In another interview, Matisse stated, "What has been taken for boldness [in my work] was no more than the fact that anything else proved too difficult. Freedom is really the impossibility of following the same road as everybody else: freedom means taking the path your talents make you take" (Munson 41). Again, the theme of freedom is evident, and the feeling of joy that Matisse felt when he worked. In fact, his work was so important to him that one of the pieces he painted was a passionate and wholly imaginary view of his own studio. He captured his dreams on the canvas, and what he really saw as he worked in his surprisingly drab studio. The painting, called "The Red Studio," was a vivid scarlet hue, filled with minute details of the artist's own life and work. Surprisingly, however, when visitors visited the studio after viewing the painting, the found Matisse's studio was actually a drab gray color.

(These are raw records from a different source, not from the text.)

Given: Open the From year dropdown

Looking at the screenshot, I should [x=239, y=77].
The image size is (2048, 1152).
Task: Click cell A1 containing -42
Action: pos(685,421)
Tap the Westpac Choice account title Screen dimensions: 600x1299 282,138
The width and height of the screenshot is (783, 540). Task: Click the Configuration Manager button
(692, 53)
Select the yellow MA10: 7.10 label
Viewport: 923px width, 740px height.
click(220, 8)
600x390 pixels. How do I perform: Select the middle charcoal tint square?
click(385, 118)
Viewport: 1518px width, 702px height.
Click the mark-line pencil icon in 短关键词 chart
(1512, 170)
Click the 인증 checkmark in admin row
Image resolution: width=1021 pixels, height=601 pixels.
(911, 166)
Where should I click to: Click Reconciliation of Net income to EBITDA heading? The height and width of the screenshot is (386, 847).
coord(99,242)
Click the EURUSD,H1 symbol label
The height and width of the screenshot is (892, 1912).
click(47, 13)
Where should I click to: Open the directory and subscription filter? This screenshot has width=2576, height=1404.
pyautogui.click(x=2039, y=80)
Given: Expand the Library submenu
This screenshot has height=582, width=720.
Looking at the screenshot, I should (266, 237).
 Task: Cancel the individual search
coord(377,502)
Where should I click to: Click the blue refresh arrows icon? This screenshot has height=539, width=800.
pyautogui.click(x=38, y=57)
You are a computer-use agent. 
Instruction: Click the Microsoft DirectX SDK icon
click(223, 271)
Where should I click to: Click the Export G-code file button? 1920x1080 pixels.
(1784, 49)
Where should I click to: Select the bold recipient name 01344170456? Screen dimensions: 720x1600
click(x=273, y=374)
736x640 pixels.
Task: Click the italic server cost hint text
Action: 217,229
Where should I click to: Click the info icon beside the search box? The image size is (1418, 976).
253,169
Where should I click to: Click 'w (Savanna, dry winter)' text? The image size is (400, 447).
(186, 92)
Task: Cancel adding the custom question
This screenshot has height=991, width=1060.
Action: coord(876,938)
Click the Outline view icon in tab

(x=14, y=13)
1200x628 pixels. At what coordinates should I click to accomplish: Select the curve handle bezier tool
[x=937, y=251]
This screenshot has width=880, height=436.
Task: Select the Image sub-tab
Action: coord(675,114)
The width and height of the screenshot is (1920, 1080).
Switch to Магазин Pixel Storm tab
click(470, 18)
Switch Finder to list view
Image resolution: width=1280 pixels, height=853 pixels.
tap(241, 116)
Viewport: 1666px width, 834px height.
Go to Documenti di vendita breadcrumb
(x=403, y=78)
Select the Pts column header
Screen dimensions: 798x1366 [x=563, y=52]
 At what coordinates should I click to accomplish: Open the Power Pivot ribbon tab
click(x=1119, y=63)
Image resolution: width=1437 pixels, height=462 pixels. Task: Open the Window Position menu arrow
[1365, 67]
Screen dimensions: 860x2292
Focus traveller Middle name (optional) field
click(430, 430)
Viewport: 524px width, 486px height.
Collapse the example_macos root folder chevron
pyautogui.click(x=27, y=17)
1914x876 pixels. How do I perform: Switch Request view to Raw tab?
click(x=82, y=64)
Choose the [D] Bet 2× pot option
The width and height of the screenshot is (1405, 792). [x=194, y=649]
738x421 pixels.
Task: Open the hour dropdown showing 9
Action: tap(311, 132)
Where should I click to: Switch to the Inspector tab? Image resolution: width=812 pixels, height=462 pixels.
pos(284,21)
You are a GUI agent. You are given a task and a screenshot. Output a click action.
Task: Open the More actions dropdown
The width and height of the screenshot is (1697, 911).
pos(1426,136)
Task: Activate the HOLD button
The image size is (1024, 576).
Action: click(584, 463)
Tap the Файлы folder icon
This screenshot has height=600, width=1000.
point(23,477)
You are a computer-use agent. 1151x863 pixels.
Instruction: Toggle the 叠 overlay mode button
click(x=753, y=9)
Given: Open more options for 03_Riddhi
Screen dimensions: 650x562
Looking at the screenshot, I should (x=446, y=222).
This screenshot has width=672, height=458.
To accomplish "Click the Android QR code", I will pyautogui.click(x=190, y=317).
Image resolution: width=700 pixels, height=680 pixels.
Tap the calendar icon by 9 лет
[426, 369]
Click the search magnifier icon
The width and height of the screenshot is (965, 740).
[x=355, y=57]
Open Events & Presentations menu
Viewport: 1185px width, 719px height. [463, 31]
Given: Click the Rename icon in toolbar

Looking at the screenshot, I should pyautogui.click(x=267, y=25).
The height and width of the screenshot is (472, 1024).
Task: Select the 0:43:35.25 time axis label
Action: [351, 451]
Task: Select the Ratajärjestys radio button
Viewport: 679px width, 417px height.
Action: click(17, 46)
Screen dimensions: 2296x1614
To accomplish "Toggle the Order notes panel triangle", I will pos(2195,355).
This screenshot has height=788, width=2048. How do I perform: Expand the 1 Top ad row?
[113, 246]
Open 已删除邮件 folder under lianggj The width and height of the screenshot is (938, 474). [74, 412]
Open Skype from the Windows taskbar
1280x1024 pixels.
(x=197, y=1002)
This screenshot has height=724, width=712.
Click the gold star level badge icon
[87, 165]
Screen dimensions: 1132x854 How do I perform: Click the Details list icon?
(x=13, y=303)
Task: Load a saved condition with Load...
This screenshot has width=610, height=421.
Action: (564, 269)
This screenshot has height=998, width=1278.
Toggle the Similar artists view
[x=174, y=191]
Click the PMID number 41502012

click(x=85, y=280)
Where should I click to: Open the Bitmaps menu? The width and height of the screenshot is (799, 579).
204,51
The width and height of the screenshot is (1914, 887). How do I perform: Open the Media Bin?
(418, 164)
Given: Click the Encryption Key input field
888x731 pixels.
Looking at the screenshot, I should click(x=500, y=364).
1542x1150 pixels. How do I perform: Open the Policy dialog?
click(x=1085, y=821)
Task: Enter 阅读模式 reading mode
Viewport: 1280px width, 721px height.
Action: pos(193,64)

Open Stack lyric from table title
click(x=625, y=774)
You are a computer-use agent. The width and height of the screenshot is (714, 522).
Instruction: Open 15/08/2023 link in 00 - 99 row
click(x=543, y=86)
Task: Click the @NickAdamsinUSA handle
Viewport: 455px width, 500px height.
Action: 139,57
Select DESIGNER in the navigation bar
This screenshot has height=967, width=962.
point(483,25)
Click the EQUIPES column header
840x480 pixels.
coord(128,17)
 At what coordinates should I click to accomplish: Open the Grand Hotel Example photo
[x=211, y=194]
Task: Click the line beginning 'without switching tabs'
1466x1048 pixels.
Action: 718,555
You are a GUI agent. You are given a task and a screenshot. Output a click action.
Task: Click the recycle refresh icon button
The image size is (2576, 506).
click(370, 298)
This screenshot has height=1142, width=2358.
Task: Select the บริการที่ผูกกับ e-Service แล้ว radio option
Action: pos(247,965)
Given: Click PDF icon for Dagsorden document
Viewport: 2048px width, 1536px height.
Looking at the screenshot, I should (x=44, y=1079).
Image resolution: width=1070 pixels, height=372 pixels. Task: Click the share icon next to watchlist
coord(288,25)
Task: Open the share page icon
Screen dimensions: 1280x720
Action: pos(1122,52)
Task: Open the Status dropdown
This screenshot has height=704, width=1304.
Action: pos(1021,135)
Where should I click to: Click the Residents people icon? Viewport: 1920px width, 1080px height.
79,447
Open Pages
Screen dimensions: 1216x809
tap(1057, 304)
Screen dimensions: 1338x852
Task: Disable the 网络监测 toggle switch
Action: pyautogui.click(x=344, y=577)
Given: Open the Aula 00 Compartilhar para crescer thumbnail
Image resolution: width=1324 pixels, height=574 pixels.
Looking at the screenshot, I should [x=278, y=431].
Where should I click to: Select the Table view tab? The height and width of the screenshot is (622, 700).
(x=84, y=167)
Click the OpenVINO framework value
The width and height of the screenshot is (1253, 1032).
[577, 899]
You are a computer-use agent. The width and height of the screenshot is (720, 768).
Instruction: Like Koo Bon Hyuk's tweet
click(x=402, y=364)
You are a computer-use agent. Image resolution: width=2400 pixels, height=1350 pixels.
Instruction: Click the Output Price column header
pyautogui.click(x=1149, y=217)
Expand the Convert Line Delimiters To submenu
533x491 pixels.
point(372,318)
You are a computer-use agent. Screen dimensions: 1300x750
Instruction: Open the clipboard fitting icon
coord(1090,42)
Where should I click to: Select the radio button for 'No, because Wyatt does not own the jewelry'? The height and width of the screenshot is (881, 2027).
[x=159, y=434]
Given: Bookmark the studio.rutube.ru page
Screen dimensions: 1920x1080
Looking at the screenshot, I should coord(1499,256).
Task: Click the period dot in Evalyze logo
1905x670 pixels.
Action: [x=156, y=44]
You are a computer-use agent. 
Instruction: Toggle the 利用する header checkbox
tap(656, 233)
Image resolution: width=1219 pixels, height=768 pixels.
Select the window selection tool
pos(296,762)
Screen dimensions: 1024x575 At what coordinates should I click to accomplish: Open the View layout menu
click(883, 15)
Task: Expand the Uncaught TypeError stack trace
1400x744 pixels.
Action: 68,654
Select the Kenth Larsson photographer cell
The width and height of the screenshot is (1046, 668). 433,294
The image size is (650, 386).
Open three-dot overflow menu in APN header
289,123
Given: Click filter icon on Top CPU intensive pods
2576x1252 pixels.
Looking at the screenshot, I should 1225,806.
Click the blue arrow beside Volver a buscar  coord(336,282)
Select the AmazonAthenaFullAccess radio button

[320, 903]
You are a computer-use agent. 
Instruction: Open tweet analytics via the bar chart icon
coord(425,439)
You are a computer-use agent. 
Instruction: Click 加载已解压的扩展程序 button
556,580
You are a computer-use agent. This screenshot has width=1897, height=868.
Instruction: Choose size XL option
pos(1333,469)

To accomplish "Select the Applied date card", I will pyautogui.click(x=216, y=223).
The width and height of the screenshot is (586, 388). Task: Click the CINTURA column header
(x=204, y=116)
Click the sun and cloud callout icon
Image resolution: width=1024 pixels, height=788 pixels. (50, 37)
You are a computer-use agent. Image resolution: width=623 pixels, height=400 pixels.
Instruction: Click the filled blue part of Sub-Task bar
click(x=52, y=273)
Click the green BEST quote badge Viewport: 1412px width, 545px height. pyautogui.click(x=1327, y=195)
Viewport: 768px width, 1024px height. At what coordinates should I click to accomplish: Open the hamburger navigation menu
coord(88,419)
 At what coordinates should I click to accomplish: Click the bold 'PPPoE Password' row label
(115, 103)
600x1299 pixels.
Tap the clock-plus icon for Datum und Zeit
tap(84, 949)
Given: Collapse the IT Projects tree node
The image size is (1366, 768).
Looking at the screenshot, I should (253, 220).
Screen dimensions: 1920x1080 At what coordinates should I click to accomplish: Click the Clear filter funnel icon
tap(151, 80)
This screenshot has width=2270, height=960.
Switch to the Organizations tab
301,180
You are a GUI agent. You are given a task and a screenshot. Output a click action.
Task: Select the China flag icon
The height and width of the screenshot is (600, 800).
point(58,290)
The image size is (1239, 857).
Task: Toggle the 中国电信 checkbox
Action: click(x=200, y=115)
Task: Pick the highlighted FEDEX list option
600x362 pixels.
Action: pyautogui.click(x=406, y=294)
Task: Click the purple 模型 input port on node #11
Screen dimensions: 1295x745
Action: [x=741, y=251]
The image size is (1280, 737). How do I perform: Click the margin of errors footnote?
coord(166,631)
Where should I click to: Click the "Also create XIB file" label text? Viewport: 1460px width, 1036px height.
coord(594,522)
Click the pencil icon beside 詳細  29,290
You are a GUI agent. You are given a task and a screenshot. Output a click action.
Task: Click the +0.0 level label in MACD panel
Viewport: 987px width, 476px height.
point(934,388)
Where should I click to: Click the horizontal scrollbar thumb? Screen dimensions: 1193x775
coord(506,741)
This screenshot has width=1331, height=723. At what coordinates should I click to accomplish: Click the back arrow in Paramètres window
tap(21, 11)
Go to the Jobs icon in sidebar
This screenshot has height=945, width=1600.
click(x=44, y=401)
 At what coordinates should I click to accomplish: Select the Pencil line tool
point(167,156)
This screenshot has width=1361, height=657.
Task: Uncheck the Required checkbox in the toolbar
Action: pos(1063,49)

In "The Red Studio," Matisse's use of color, imagination, and freedom of expression are all abundantly clear. In the one-dimensional work, detailed paintings clutter the walls, giving a sense of space and yet seeming closely confined at the same time. That is one very interesting aspect of Matisse's work throughout his career. His work was all flat and one-dimensional, and yet it did not seem flat or uninteresting at all. Critic Danto continues, "In 'The Red Studio' we see a corner, but the color of the walls, which meet at right angles, is uniform, as if they stood in the same plane" (Danto). This one-dimensional quality gave a feeling of unreality to his works, but also made the subjects central to the works, and did not bother the viewer with unnecessary details that did not add depth to the works. I the painting, Matisse also depicts many of the everyday items he works with every day, such as his paints, some models and sawhorses, canvases stacked against a wall, a vase, and even a wine glass and a dinner plate with a curled up nude figure painted on its' surface. The room is a jumble of details and vivid color, but red dominates the viewer's eye and the entire work. The paintings on the wall are presumably works in progress, and they are all figures and forms that blend in harmony with the rest of the painting.

Again, the viewer feels the joy Matisse feels as he paints. There is something joyful and peaceful about this painting too. It shows where the artist works, and shows that there is disorder there, but there is also harmony and a feeling of well being. The red is vibrant and alive, and represents how the artist views his work, rather than the reality of the gray studio where he really works. One critic notes, "the color belongs to an imaginative transformation in which the appearances in the picture are disjoined from those of the real room" (Danto). This "imaginative transformation" is part of what Matisse talked about when he talked about painting the "difference between things." Here, in his studio, there is certainly juxtaposition between the still life of vase and dining utensils on the table, and the rest of his studio where his work takes place. He makes it quite clear that he "lives" in the studio, taking time to eat and drink, but working constantly, as the number of unfinished paintings on the wall show. In effect, Matisse is "at home" in his studio. He is comfortable there, and somehow, this feeling of comfort is conveyed by the painting.